I’m not going to claim that there’s nobody who matches that sort of profile working in IT and cyber. I’ve worked with a few people who fit that mold, who hated even the idea of emotional intelligence being something they needed to think about, but also with lots of other colleagues who don’t fit it at all. Based on my experience with co-workers inside and outside of cybersecurity teams and emotional intelligence training I’ve taken, I’m a firm believer that developing strong Emotional Quotient (EQ) skills leads to being more successful and happy while working in cyber.
These are some of the core elements of emotional intelligence:
Self-awareness: The ability to recognize and understand one's own emotions. This includes knowing one's strengths, weaknesses, values, goals, etc.

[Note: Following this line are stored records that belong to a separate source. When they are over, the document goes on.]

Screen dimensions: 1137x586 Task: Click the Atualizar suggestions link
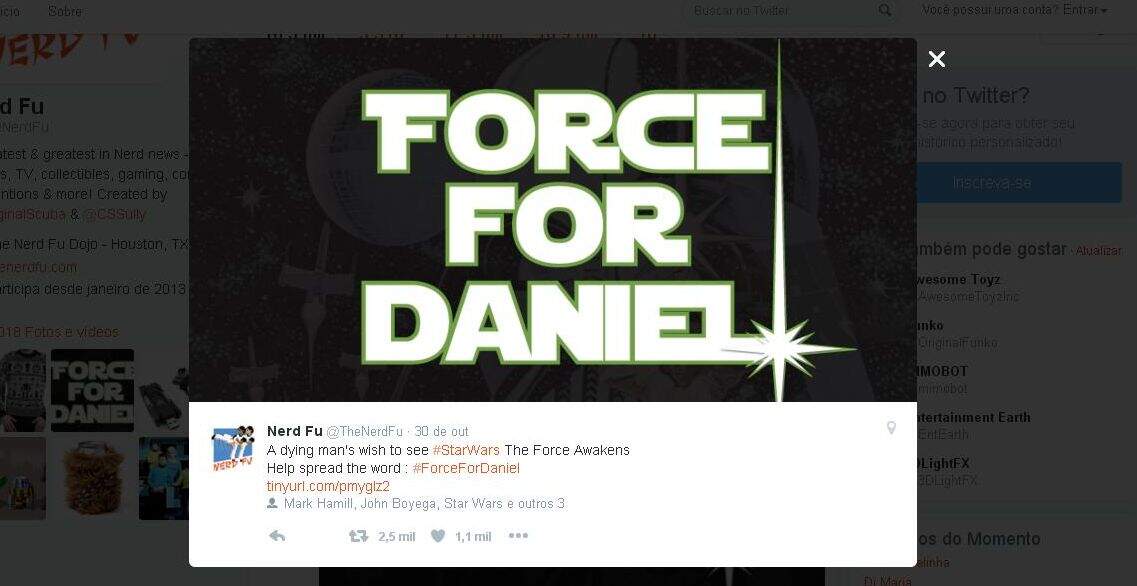tap(1098, 251)
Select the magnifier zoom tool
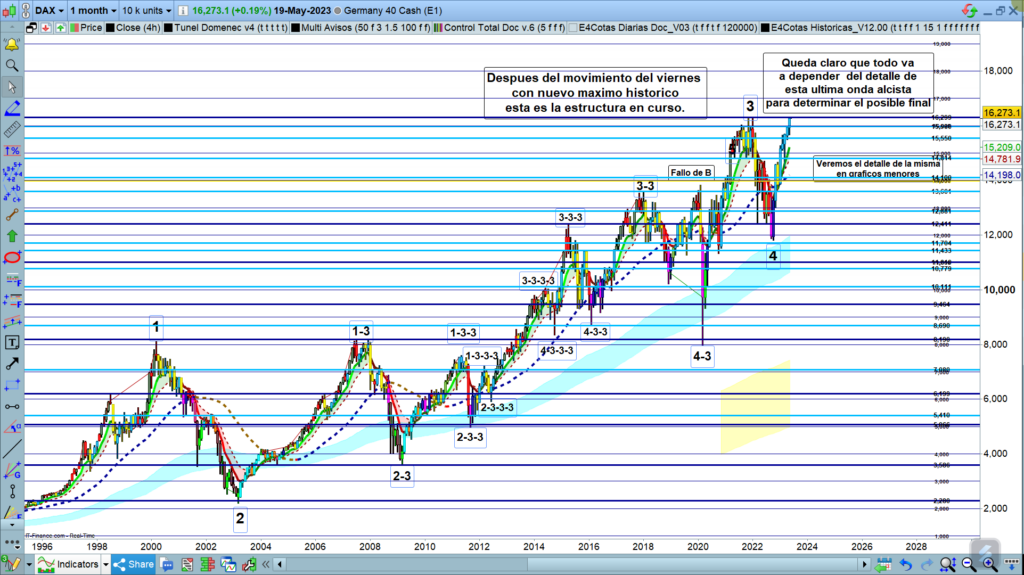Screen dimensions: 1024x575 click(x=12, y=66)
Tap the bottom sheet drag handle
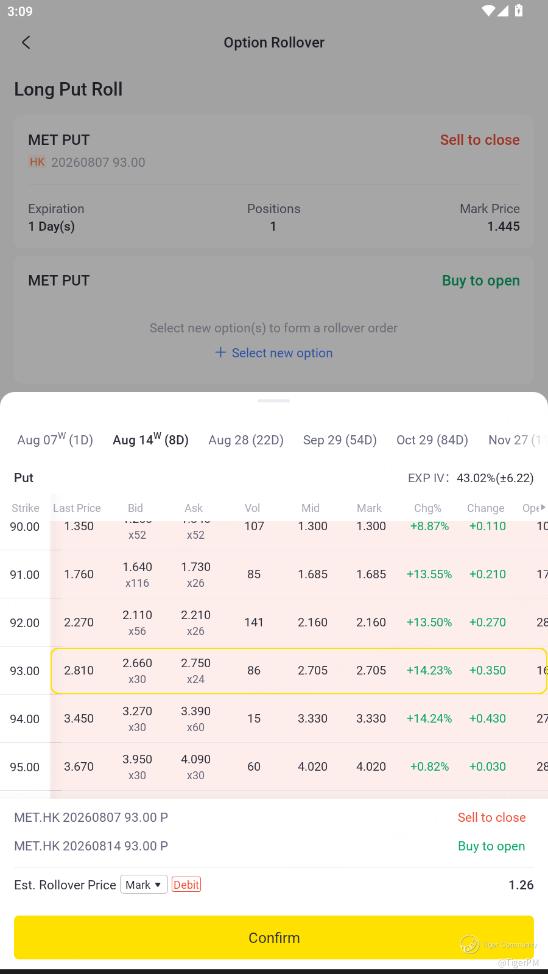This screenshot has height=974, width=548. click(273, 401)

Self-regulation: The ability to manage one's emotions effectively, especially negative emotions. This involves staying calm under stress, controlling impulsive behavior, being accountable, etc.
Motivation: Having the drive and optimism to set goals and work towards self-improvement. It involves taking initiative and having resilience when facing setbacks.
Empathy: Understanding and relating to how others feel. It means being able to put oneself in someone else's position to understand their perspective.
Social skills: Managing relationships well and communicating effectively. Key social skills include influence, communication, conflict management, collaboration, etc.
All five of those feel equally important. I feel lucky that 3,4, and 5 have always come naturally for me. I will admit though that I’ve had to (and still have to) put in effort to stay on track with self awareness and especially self regulation. I know I’ve had times where I did not have a good “poker face” when feeling frustrated during meetings and probably didn’t hide that emotion well in my tone of voice. Getting better at self awareness has helped me on this. I also find these simple things helpful, and I think they have helped me form better relationships with and work more effectively with people:
Being friendly - taking moments to ask people about life away from work
Trying to “walk a mile in their shoes” in my head - thinking about the work other teams have to do to adhere to cybersecurity policies, for example
Not defaulting to having a “users are dumb” mindset when users fall for crafty social engineering tactics
Remembering to try to ask good questions, more often than just saying how I think something should be done, and looking for “everybody wins” solutions
Having a collaborative approach - keeping in mind that we work with other teams and people, we should not act as if they’re working for our cyber team
One more bit of simple common sense on this: ideally, we put equal focus and effort towards our soft skills/emotional intelligence and on our purely technical skills.
Thanks for this, Patrick. Like many teachers today, I am trying my best to help my students develop these core skills. Since Corona, we've been seeing many students displaying a more self-centred and entitled perspective.